IPMN Natural History: A Story Very Much Still Evolving

Abstract

Purpose: First described in 1982, intraductal papillary mucinous neoplasm (IPMN) has been recognized with increasing frequency in patients with and without symptoms referable to the pancreas. The literature on IPMN has been fast accumulating, including an international consensus guidelines publication in 2006. However, much remains to be learned about the natural history of this entity as evidenced by the case report below: In 2000, a 79-year-old white nonsmoker, tea-totaler asymptomatic woman sought medical attention because of the new diagnosis of ovarian cancer in her older sister. Her CA 19-9 was 200 (nl <37), leading to a CT showing small pancreatic cysts.
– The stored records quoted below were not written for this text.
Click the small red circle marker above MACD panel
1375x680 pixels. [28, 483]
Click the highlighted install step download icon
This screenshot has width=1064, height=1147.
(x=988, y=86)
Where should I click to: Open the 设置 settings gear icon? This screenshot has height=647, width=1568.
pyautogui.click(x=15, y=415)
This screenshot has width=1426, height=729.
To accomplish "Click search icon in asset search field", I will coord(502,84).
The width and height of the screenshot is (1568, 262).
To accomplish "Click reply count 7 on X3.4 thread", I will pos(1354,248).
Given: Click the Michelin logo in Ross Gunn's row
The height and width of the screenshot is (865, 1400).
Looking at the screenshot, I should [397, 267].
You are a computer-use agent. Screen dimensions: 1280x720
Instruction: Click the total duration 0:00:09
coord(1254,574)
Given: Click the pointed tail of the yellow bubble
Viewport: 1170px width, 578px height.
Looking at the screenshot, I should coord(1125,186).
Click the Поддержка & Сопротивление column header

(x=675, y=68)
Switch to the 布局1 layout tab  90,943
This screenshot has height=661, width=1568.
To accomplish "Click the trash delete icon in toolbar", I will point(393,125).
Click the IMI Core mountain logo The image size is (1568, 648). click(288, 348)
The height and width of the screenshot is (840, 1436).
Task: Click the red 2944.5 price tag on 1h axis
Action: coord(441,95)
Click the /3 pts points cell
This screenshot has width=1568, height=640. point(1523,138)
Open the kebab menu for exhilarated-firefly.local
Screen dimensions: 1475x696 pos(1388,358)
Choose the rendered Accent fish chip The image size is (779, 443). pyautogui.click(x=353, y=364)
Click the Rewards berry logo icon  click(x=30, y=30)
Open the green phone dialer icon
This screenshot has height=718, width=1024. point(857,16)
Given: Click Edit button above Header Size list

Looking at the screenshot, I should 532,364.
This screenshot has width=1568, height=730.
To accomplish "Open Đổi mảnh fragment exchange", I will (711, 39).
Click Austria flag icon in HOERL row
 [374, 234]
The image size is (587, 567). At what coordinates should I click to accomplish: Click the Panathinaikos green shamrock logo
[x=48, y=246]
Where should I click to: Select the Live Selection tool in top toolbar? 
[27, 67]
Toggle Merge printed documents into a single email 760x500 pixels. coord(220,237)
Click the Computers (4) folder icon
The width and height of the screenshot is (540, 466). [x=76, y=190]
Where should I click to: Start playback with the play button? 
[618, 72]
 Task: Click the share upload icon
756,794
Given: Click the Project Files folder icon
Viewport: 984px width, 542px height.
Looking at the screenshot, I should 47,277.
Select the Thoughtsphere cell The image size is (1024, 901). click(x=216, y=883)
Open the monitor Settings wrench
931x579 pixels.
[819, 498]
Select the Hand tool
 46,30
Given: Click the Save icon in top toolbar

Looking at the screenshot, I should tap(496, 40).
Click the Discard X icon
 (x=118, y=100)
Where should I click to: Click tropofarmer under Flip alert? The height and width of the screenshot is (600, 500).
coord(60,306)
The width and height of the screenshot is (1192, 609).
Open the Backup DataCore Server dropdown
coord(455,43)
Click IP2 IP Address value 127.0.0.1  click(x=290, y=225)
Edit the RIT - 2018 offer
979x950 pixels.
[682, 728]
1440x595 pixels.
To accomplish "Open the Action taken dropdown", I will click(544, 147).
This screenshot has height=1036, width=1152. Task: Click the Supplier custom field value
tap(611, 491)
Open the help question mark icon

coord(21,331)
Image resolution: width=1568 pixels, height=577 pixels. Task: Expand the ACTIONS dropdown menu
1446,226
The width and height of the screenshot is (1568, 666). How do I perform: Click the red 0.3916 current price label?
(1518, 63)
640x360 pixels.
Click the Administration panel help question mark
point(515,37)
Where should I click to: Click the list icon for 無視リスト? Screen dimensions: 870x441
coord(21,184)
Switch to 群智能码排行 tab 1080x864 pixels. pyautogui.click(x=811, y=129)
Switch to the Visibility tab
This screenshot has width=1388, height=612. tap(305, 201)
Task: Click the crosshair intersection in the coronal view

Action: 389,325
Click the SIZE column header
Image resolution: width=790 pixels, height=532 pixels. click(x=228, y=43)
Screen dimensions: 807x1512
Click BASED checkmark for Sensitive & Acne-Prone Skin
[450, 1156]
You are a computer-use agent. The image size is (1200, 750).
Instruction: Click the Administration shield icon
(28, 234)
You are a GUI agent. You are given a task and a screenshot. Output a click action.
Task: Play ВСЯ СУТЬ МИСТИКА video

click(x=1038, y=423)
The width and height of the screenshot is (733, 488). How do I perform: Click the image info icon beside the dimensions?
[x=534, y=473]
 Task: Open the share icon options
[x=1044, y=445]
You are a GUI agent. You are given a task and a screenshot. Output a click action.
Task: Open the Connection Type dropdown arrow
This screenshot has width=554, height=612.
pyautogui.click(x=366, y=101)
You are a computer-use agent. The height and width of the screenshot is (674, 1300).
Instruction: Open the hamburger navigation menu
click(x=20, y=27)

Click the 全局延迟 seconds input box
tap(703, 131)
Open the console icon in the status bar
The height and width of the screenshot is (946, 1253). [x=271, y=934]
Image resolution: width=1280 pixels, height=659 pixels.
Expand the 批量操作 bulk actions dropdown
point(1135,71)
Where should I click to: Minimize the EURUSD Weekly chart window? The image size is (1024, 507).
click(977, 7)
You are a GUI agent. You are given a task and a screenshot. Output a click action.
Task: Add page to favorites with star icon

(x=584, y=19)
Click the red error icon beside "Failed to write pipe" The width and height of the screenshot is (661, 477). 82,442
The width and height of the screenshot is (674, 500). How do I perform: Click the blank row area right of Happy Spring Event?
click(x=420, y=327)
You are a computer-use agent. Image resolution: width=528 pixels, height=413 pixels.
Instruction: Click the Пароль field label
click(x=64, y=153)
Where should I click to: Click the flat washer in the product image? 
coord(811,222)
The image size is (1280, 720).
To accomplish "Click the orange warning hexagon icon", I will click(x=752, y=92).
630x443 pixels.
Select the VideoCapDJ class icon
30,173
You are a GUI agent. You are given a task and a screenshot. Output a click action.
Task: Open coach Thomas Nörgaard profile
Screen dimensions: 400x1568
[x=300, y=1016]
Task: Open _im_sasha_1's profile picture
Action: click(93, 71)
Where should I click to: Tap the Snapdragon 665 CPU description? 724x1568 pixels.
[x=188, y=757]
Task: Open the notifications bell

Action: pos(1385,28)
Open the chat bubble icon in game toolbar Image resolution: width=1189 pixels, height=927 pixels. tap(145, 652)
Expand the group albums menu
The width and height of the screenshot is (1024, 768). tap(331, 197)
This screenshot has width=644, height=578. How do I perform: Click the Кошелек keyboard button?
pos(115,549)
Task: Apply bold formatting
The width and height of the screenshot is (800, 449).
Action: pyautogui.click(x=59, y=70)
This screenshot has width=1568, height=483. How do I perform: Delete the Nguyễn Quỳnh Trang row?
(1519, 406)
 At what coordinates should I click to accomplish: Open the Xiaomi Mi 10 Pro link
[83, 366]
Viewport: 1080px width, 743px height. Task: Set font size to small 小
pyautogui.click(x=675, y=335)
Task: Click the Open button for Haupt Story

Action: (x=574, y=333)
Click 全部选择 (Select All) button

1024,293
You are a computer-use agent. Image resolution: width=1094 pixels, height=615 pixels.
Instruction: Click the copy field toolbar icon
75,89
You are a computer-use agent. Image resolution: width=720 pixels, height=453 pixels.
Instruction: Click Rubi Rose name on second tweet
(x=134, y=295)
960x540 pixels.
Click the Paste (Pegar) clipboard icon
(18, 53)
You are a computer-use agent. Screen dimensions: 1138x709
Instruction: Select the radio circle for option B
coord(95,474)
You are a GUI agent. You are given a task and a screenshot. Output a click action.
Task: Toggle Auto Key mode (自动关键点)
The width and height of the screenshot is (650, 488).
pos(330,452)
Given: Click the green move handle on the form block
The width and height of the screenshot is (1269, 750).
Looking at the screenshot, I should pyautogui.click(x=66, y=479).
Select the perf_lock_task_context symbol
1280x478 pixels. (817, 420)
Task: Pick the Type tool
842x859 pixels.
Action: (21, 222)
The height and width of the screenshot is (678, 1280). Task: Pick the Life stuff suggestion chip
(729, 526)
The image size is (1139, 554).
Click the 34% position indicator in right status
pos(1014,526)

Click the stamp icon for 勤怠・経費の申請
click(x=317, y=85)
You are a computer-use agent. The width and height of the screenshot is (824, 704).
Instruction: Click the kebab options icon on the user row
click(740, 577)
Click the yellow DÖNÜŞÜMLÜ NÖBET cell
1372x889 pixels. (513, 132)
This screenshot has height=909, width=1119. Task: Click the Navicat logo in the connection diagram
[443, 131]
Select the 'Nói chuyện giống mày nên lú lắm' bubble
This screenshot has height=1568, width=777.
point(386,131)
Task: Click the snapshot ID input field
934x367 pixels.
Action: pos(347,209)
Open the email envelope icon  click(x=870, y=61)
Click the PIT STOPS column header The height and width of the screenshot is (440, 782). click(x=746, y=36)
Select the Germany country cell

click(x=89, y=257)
For the ensuing 3 years, CA 19-9 fluctuated between 116 and 444. Because of the CA 19-9, patient was seen at our institution in 2003 when her CA 19-9 was 129. Since then, multiple MRCP, CT pancreas protocol, EUS examinations, and one ERCP were performed at annual interval. In 2008, a secretin MRCP was compared to her first MRCP in 2003, demonstrating no change. Seen were multiple sub-centimeter cysts throughout the pancreas, some of which were connected to a nondilated pancreatic duct, consistent with side branch IPMN. Because of the stability of these lesions and the patient's age, these lesions were reported by Radiology as being of doubtful clinical significance. However, a repeat MRCP 13 months later showed a new 2 cm mass at the head of the pancreas. EUS-guided biopsy showed adenocarcinoma. The patient described herein lacked all of the features commonly thought of as high-risk predictors for progression to high grade dysplasia or malignancy. Specifically, she had side branch IPMN, with pancreatic duct diameter <10 mm, cysts <10 mm, and no internal cystic nodules. Yet, her pancreas underwent a malignant transformation, contrary to published reports of majority (84%) having no change within a 5-year follow-up and no carcinoma. The possibility therefore exists that the so-called low risk group of patients with side-branch IPMN are quite heterogeneous, with some capable of developing adenocarcinoma. Until the risk factor profile for this subgroup is defined, clinical management of patients with IPMN will require individualized flexibility and IPMN natural history is still very much an evolving story.